Among the more dramatic uses for "deep computing" is weather prediction. Meteorologists already use computers to process certain amounts of data, but on nothing like the scale possible with the fast processors. IBM has developed a system that sucks vast amounts of data into the computer, processes the information by comparing it to previous weather, spots millions of patterns, then predicts what conditions will be like.
This not only gives a more accurate weather forecast than currently available, it can also do so for a far smaller area. An early prototype of the system was pressed into action when a storm threatened to wreck the closing ceremony at the Atlanta Olympic Games in 1996. The organisers wanted to postpone the event, but were persuaded by IBM that the storm would by-pass the stadium by several kilometres. The computer got it right.

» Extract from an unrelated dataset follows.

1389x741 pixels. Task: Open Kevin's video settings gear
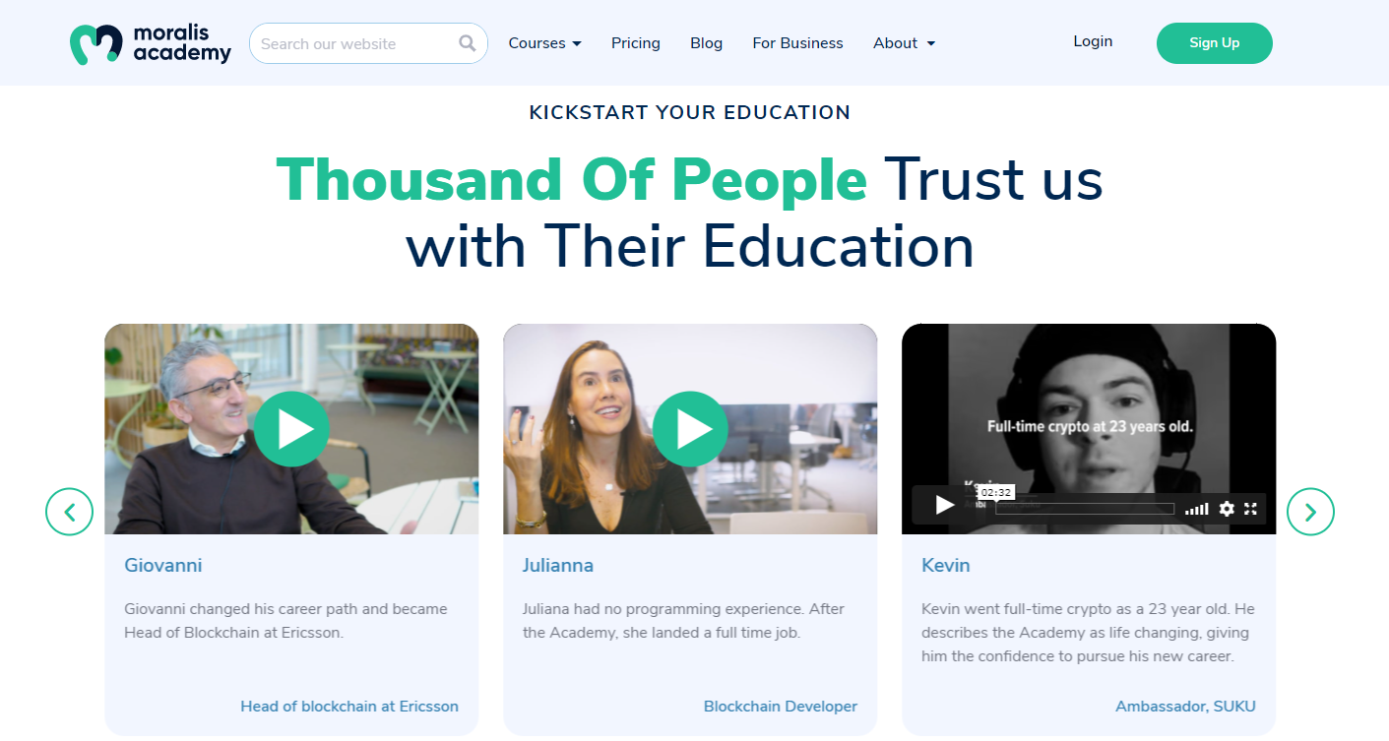pos(1227,509)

In Zurich this week, weather computing specialist Dr Zaphris Christidis said being able to predict the weather with such accuracy would prove a major boon to many businesses.

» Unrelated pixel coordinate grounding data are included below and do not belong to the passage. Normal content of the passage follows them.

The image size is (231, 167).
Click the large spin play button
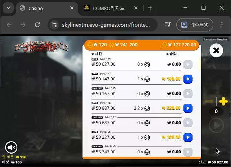tap(216, 125)
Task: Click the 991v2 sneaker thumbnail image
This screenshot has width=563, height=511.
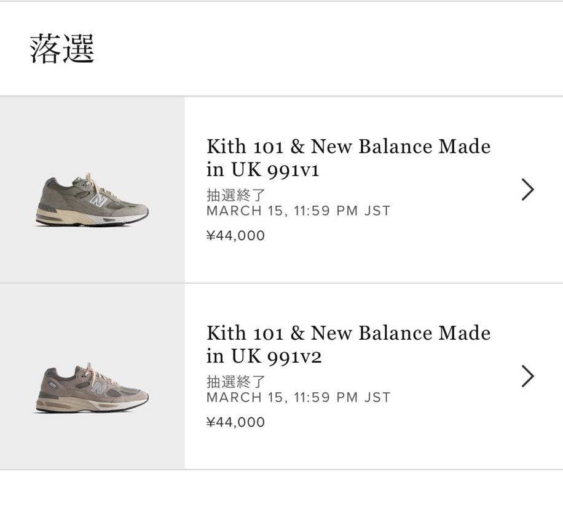Action: (x=92, y=388)
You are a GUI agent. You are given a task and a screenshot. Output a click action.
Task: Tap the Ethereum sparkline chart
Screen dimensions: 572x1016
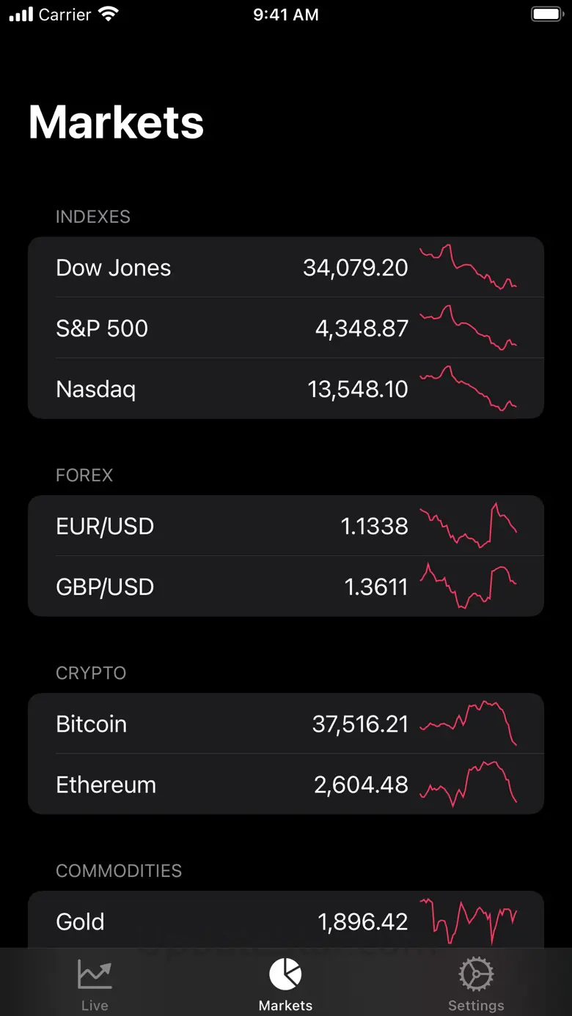[468, 785]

"Demand for electricity is closely linked with weather conditions such as temperature, so precise weather forecasting can be a powerful tool to help utilities plan production," he said. "For example, the timing of the peak high temperature during a summer day has a large effect on patterns of power demand."
Another way to use supercomputing to make business more efficient lies in scheduling. This is not a problem for all companies, but for airlines, for example, it represents a permanent headache. Even comparatively small carriers, like Aer Lingus or Ryanair, have to draw schedules that factor in maintenance, routing, flights schedules, aircraft type, crew locations and preferences, labour restrictions and other regulations.
Instead of taking months to prepare schedules - with consequent havoc when something goes awry - deep computing should allow airlines and companies with similar difficulties reconfigure all the variables in minutes.
"The systems also make it possible to model `what-if' scenarios," said Dr Avraham Harpaz, "to examine, for example, the cost impact of a particular change in the rules governing working hours."
El Al has already tried the system, and reduced its crew-related costs by around 6 per cent. But where supercomputing meets serious money is in the exploration sector. Looking for oil is now an extremely expensive business, and the shortage of sites on land is shifting the focus of exploration to remote - and therefore even more costly - deep-water locations.
Each well costs up to €50 million to drill; nine out of 10 wells are dry.
But now, according to Dr Ulisses Mello, IBM's deep computing team have created a simulation of the oil-rich Gulf of Mexico.
"As one part of the model generates a history of temperatures and pressures, a second part takes these results and simulates the formation of oil," he said. "The resulting 3D model of simulated oil maturity is in reasonably good agreement with what is known of oil distribution in the Gulf - perhaps accurate enough to allow an oil company to assume a most optimistic and most pessimistic scenario in deciding whether to drill in a particular spot."
For retailers too, deep computing could represent a boon. Already, an online bookshop might massage enough data about its customers' preferences to discover that people who like books by Elmore Leonard and Ed McBain will also probably enjoy the work of Carl Hiaasen. But with deep computing, they can discover buying patterns that no one can see now, allowing far more targeted, and lucrative, selling.